_Work order_: Output exactly the lines from the line with "Instruction: Click the info" through the end of the records below. Include nothing else.
-- Supplied records follows --
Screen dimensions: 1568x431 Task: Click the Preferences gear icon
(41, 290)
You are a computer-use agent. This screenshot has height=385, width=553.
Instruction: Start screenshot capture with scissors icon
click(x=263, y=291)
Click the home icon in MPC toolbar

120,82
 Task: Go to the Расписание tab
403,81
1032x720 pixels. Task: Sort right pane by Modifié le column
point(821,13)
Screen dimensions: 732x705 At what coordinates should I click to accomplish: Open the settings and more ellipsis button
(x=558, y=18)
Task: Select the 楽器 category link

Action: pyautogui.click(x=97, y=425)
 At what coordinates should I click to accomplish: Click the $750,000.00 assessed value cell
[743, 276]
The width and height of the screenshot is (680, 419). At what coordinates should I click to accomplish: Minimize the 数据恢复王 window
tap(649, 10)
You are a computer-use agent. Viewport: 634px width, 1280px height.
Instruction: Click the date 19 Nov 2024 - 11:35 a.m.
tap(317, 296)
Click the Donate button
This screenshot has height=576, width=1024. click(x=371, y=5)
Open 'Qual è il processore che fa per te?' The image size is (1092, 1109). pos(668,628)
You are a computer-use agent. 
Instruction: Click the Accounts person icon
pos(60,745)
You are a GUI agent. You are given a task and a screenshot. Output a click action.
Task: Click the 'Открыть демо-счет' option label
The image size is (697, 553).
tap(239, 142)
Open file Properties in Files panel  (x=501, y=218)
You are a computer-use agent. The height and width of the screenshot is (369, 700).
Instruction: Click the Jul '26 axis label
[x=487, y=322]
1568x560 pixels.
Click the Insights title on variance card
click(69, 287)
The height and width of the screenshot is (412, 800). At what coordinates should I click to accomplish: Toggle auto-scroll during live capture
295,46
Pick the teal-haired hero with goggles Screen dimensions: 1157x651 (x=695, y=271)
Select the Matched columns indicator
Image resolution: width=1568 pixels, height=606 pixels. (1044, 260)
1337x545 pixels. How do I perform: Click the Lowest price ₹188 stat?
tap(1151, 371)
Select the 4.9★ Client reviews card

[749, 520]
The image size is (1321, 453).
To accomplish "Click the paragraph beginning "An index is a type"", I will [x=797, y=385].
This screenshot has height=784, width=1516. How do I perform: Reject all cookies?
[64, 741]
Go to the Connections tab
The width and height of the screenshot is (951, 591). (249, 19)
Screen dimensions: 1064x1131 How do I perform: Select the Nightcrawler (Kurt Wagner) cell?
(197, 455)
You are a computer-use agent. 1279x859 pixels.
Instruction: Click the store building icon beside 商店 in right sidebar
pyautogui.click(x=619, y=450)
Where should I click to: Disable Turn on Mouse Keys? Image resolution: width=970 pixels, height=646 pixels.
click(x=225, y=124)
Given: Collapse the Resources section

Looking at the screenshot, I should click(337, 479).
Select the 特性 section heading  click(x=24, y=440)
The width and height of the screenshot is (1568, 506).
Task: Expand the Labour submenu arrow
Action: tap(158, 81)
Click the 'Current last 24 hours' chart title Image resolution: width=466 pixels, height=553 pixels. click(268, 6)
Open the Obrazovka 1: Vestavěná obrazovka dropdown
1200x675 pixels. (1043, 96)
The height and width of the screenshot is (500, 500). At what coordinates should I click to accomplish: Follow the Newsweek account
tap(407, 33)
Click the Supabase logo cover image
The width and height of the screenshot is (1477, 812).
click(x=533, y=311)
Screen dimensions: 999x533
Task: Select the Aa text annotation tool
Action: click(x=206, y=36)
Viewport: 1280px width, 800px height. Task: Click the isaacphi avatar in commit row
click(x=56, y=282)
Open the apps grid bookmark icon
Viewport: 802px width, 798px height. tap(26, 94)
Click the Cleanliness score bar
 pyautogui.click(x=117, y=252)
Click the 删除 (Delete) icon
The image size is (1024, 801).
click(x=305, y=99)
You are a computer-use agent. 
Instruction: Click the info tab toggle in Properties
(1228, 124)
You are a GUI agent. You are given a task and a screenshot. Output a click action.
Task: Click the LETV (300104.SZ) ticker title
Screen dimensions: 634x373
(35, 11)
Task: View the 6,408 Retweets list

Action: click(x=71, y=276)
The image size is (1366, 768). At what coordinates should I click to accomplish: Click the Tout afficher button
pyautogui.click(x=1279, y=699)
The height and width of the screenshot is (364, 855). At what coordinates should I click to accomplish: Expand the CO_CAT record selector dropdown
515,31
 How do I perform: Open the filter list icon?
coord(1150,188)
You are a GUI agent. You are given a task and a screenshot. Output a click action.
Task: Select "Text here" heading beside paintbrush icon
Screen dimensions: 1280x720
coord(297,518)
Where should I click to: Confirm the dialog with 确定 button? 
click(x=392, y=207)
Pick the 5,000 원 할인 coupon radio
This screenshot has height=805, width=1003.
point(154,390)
-- Supplied records concluded --
_Result below_:
Instruction: Click the info tab toggle in Properties
(1228, 124)
You are a GUI agent. You are given a task and a screenshot. Output a click action.
Task: Click the LETV (300104.SZ) ticker title
Screen dimensions: 634x373
(35, 11)
Task: View the 6,408 Retweets list

Action: click(x=71, y=276)
The image size is (1366, 768). At what coordinates should I click to accomplish: Click the Tout afficher button
pyautogui.click(x=1279, y=699)
The height and width of the screenshot is (364, 855). At what coordinates should I click to accomplish: Expand the CO_CAT record selector dropdown
515,31
 How do I perform: Open the filter list icon?
coord(1150,188)
You are a GUI agent. You are given a task and a screenshot. Output a click action.
Task: Select "Text here" heading beside paintbrush icon
Screen dimensions: 1280x720
coord(297,518)
Where should I click to: Confirm the dialog with 确定 button? 
click(x=392, y=207)
Pick the 5,000 원 할인 coupon radio
This screenshot has height=805, width=1003.
point(154,390)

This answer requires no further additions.